** SUPPLIED TEXT **
Blender describes 1985’s “We Built This City” as “the truly horrible sound of a band taking the corporate dollar while sneering at those who take the corporate dollar.”

You know it might just be me, but that describes every single song done by Bon Jovi. And Offspring. And Linkin Park. And, well, any of those "nĂ¼-metal" bands that have shouty american kids going on about how their life sucks when you know that the hardest thing they've ever had to put up with is Daddy not lending them the SUV for the weekend.

For those of you who recognise the title of this post you can find some goodies here.

Great Quote

If ego is what makes men miserable, then he was surely one of the most miserable men of all time.

Cintra Wilson on Klaus Kinski in Salon.

Friday, 23 April 2004

Mad Dogs...

Must be the season for it. Earlier in the week it was Ron Atkinson calling Desailly a "fucking lazy, thick n****r". Now Richard Desmond calling all Germans Nazis.

Actually the funny thing about the Bigot Ron quote is that he started it "He is what is known in some schools as". Which schools are these Ron? I've heard of Old School, but this is Really Really Old School.

Thursday, 22 April 2004

Senses of Cinema

An Australian film magazine, apparently. It looks like an Aussie equivalent of Sight & Sound, and it has a fantastic section on Great Directors that I'll have to print out and keep at some point.

(I found this through Green Cine Daily, which is linked to on the right).

Tuesday, 20 April 2004

Eurotrash does Dido

Bitter, bitchy and true.

Except for the unwarranted dig at Alan Smith at the end.

People are so cheap

More than 70% of people would reveal their computer password in exchange for a bar of chocolate, a survey has found.

I can't even remember how many passwords I have to remember. The average is four apparently, so this is one thing where I'm above average. One thing though:


Many adopt very unsafe tactics to remember these login names. Some of those questioned simply use the same password for every system they must log on to.


I do this, but only for sites where there is no chance of money changing hands. Games sites or free registrations for newspapers, for example. There was a time when a username and password of "cypherpunk" would get you into most of those places too.

Monday, 19 April 2004

Speaking of things that are bad for you...

Stairway to hell, Nick Kent looks at why musicians like drink and drugs and violence.
As Franz Ferdinand say "We wanted to know what drives a certain kind of person to abuse themselves with drink and drugs - and who better to write about this than the legendary Nick Kent?"

** LIST OF TASKS **
(a) In the blog excerpt, what share of people would reveal their computer password in exchange for a bar of chocolate?
(b) Reproduce the part of the blog excerpt starting with "More than 70%" and going on through "bad for you...".

** EXCERPTED RECORDS **
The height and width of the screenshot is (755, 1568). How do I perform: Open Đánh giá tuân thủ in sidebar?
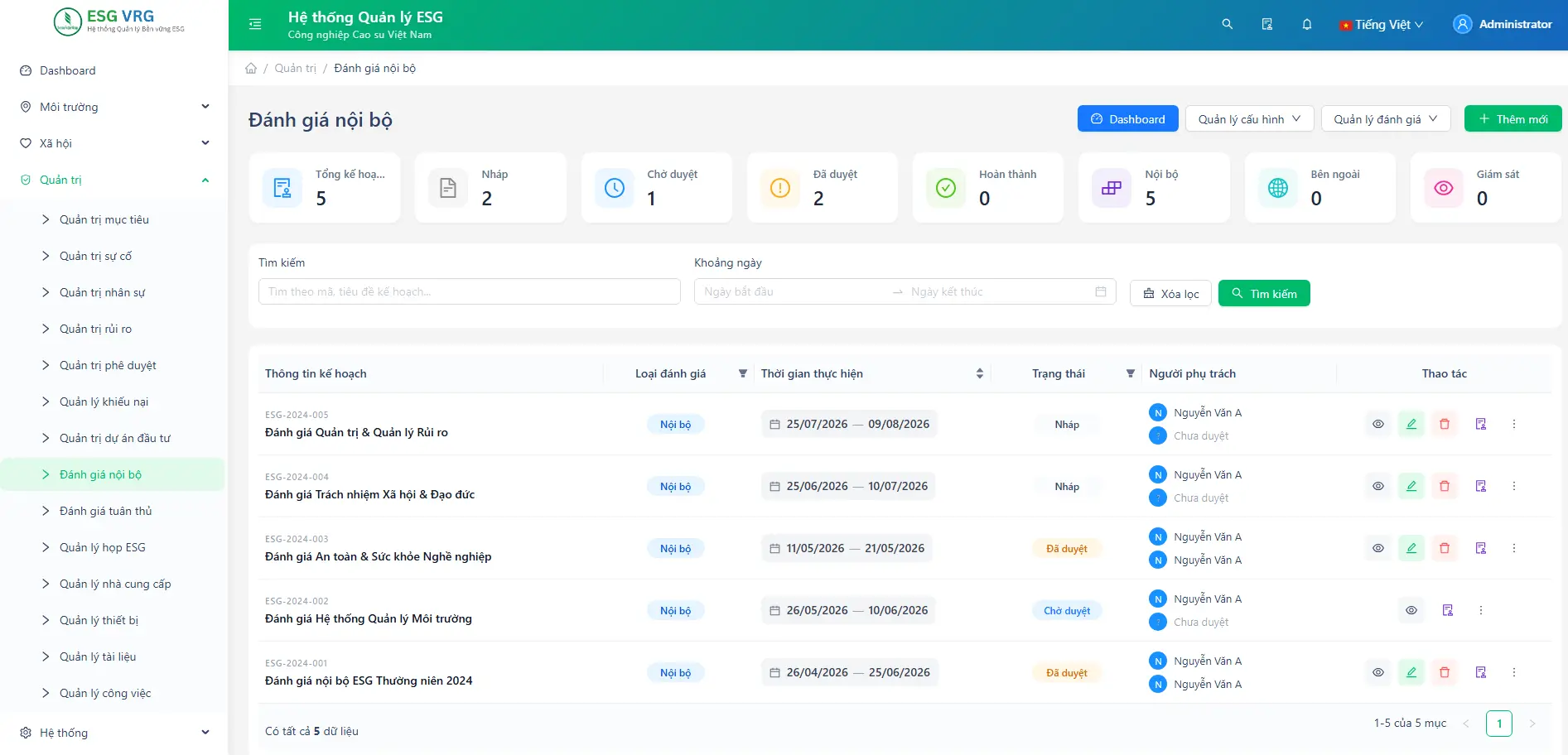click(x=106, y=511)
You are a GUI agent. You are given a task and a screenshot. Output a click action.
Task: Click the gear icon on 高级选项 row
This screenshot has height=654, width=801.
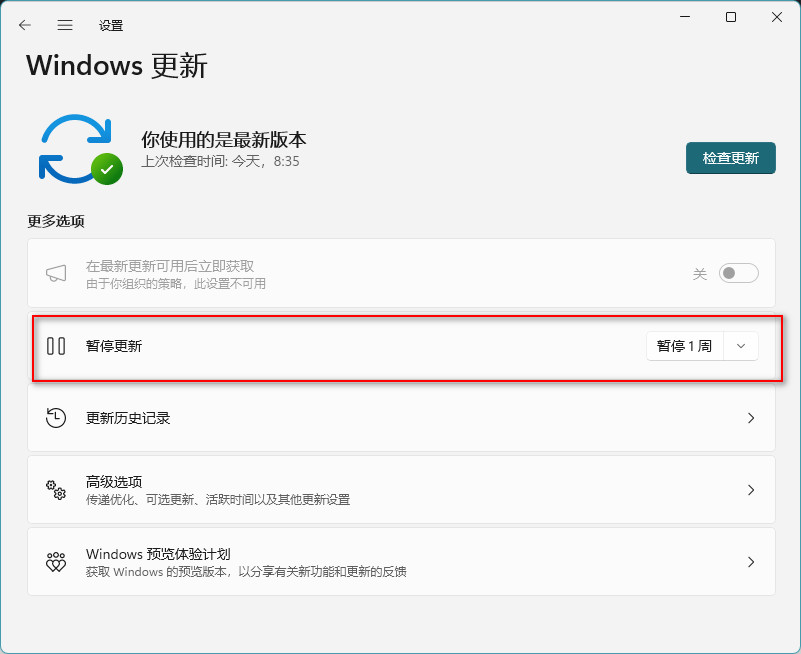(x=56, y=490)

** SOLVED TASKS **
(a) More than 70%

(b)
More than 70% of people would reveal their computer password in exchange for a bar of chocolate, a survey has found.

I can't even remember how many passwords I have to remember. The average is four apparently, so this is one thing where I'm above average. One thing though:


Many adopt very unsafe tactics to remember these login names. Some of those questioned simply use the same password for every system they must log on to.


I do this, but only for sites where there is no chance of money changing hands. Games sites or free registrations for newspapers, for example. There was a time when a username and password of "cypherpunk" would get you into most of those places too.

Monday, 19 April 2004

Speaking of things that are bad for you...